**Estratto del testo:**

Questa misura, diversamente da quanto affermato da molti, ha lo stesso grado di “precisione approssimata” della misura con la massa aggiunta. Vi ricordo che con le sospensioni di tela a più corrugazioni, quelle dei woofer professionali per intenderci, il rodaggio ha poco effetto sulla cedevolezza. Anche un’ora di rodaggio intenso secondo le procedure viste la volta scorsa, abbassa di pochissimo la risonanza, scaldando anche poco la bobina mobile.
Calcolare Vas, RMS, B x L
Sia con la misura di impedenza con la massa aggiunta che quella alternativa col volume aggiunto, si può calcolare la massa dalla cedevolezza o viceversa semplicemente ribaltando la [1] a seconda della grandezza che ci interessa conoscere. Una volta calcolata Mms e Cms abbiamo, per fortuna, finito di fare misure. Abbiamo infatti tutti i dati per sviluppare queste equazioni:
Vas = Cms x SD2 x ro x c2 (espresso un metri cubi)
Rms = 1/Qms x SQR (Mms/Cms) (espresso in ohm “meccanici”)
B x L = SQR (Rms x Res)
Dove SQR rappresenta come sempre l’operazione di radice quadrata. Il fattore di forza B x L si esprime in Tesla per metro oppure in Newton/Ampere. L’ultima formula ci suggerisce anche il comportamento del fattore di forza con i collegamenti serie e parallelo. Con i due woofer in parallelo Rms raddoppia e Res dimezza, per cui il fattore B x L rimane inalterato, mentre con le connessioni in serie Rms raddoppia ed Res anche, così che il fattore B x L raddoppia. Il fattore di forza ci indica il prodotto fra il campo magnetico generato tra le terminazioni polari e la lunghezza del filo di rame della bobina mobile che è immerso in quello spazio ed esprime la forza dell’equipaggio mobile secondo la formula F = BL x i, dove F rappresenta la forza ed i la corrente circolante nella bobina mobile.
La quasi totalità dei woofer in commercio ha delle bobine mobili molto più alte della dimensione della piastra polare (overhung), motivo per il quale la parte di L che costituisce il fattore di forza riguarda soltanto la lunghezza di filo effettivamente immersa nel campo compreso tra le terminazioni polari e non tutta la lunghezza dell’avvolgimento. Comunque ricordate che come verifica del lavoro fatto possiamo usare la formula di controllo:
W0 x Re x Mms/(Qes x BL2) = 1
dove W0 = 2 x Pg x Fs. A questo punto abbiamo tutti i parametri da inserire nei nostri software di simulazione, certi che a parametri corretti corrisponderanno simulazioni veritiere.

**Da fare:**
Rispondi a queste domande sul brano dedicato ai parametri dei woofer:
(a) Con quale tipo di sospensioni il rodaggio ha poco effetto sulla cedevolezza?
(b) In quali unità si esprime il fattore di forza B x L?
(c) Che cosa succede al fattore B x L con due woofer collegati in serie?
I record qui sotto non sono necessari.

**Dati registrati:**

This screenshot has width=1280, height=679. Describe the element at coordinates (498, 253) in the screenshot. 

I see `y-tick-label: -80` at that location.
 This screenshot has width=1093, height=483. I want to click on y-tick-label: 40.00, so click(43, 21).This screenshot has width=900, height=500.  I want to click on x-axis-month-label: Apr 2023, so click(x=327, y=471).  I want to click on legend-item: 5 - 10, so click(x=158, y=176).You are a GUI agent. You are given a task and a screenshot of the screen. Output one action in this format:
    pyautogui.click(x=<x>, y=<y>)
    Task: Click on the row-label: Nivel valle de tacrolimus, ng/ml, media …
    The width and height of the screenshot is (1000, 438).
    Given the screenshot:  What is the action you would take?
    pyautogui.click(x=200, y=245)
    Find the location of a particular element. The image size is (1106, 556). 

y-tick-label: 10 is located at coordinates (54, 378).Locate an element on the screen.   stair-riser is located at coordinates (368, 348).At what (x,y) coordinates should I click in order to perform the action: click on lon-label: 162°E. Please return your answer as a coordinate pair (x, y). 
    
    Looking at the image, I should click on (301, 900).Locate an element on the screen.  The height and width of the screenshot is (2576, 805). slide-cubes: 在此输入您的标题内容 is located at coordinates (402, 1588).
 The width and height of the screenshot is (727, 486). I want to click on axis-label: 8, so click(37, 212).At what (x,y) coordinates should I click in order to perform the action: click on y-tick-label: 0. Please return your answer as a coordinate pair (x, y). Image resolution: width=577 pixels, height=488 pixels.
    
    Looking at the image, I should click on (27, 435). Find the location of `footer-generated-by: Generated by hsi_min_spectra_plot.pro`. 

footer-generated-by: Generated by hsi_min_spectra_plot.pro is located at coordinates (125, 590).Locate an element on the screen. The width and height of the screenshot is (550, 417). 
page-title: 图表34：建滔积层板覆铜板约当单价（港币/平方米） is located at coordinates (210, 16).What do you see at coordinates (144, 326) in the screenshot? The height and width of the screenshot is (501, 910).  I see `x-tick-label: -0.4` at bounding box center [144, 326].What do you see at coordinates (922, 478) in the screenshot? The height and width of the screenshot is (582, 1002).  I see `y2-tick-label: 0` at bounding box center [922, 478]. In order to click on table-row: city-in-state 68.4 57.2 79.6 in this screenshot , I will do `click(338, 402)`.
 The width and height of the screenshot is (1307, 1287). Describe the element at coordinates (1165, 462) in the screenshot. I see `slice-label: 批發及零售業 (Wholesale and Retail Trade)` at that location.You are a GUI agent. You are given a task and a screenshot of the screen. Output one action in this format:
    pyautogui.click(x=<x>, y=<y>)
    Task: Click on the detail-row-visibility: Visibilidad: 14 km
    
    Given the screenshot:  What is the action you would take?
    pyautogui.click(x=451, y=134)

**Risposta:**
(a) Con le sospensioni di tela a più corrugazioni, quelle dei woofer professionali.
(b) In Tesla per metro oppure in Newton/Ampere.
(c) Raddoppia, perché Rms e Res raddoppiano entrambi.